Network Rail has warned that temperatures like these could lead to a greater number of buckled rails, which mean the line must be closed as the track cannot be repaired until the temperature of the rails has dropped “causing considerable disruption”.
To avoid buckling, Network Rail adopts measures such as painting rails white so they absorb less heat. But one of the main methods they use in really hot temperatures is reduced speed – meaning potential travel disruption to thousands of commuters.
This is already happening: First Great Western services in the Thames Valley area will be subject to speed restrictions from midday to 8pm today - meaning there will be fewer fast trains.
There will be no fast trains between London Paddington and Bourne End or Henley-on-Thames. Trains from London Paddington will terminate at Twyford for a connection with a branch line train to Henley-on-Thames, which will remain on the branch line. Trains from London Paddington will terminate at Maidenhead for a connection with a branch line train to Bourne End.
“On very hot days when high rail temperatures are widespread, we impose speed restrictions at vulnerable locations; slower trains exert lower forces on the track, reducing the risk of buckling,” Network Rail said.
There is also a greater risk of lineside fires, which the body tries to avoid by increasing its litter clearing, boost its management of trees around train tracks and equip track workers with fire extinguishers.
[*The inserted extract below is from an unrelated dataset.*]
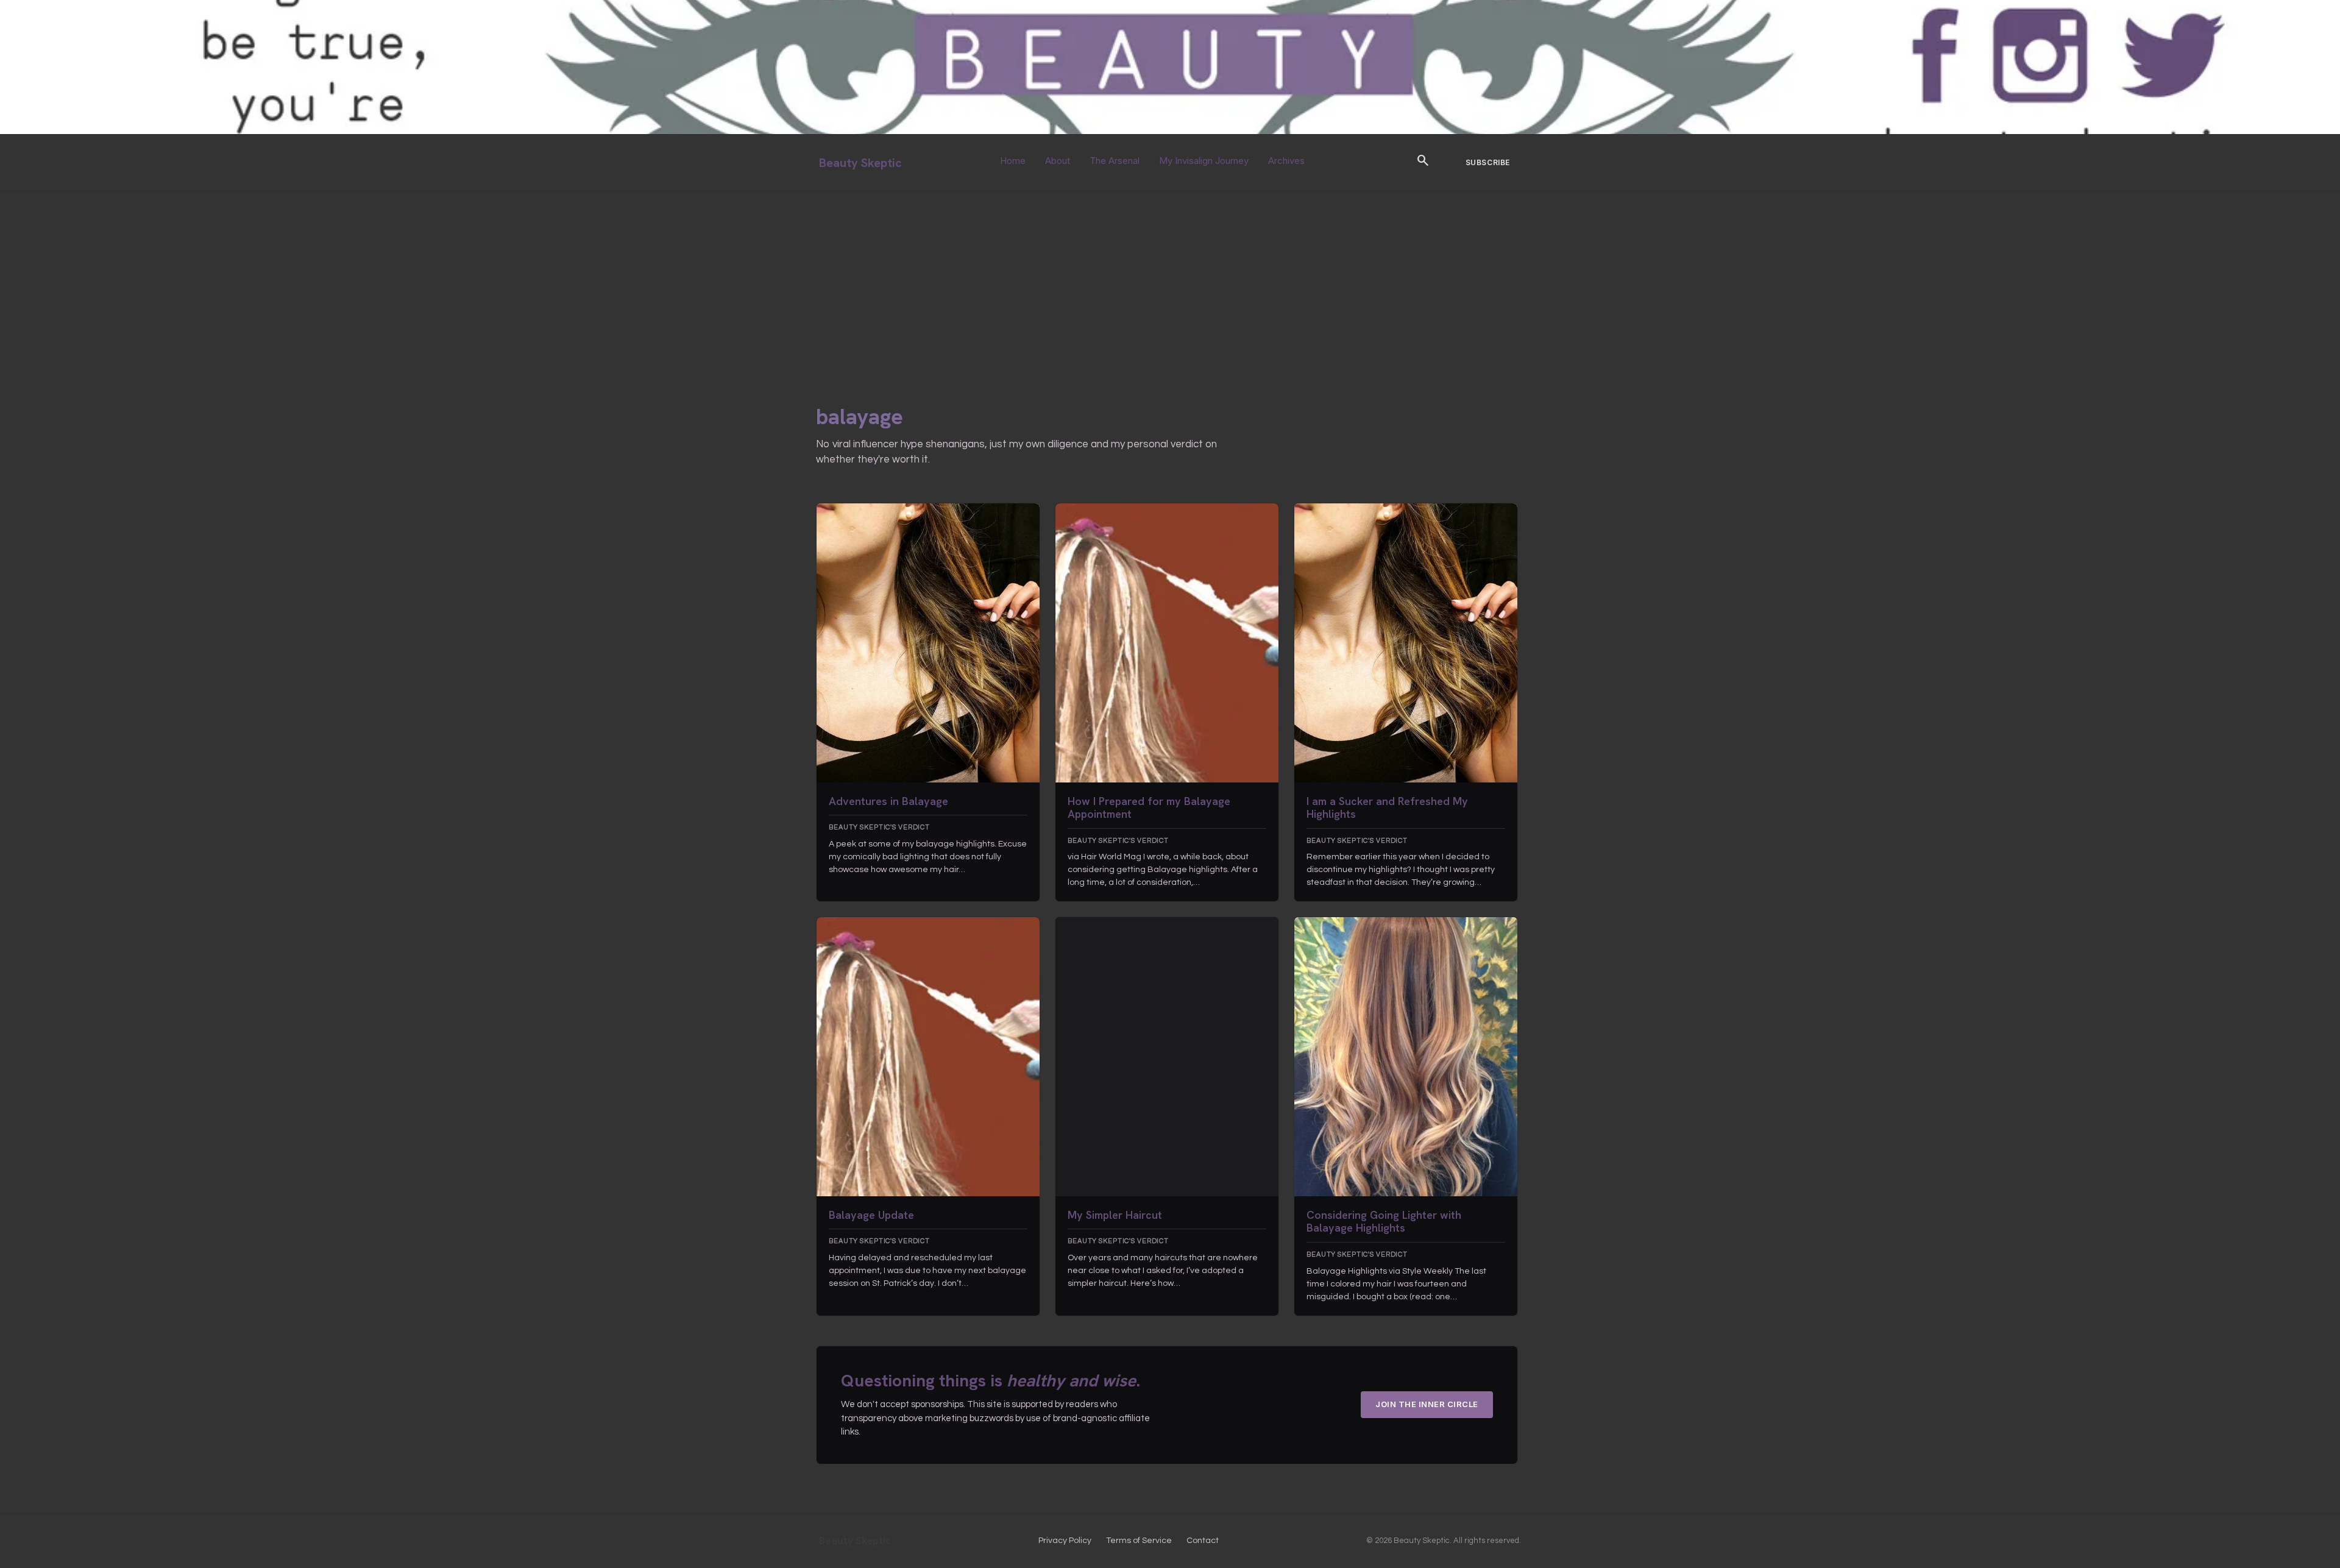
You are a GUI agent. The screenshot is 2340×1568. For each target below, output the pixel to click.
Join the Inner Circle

It's not just the train tracks that could suffer from high temperatures. The Met Office has already declared a level two heat health alert – where direct sun is dangerous for old, young and those with chronic diseases – and it could be raised to level three, where everyone is advised to keep out of the sun.
Government body Public Health England has warned that businesses and local organisations prepare for hot weather by reviewing its Heatwave Plan, which was published earlier this year.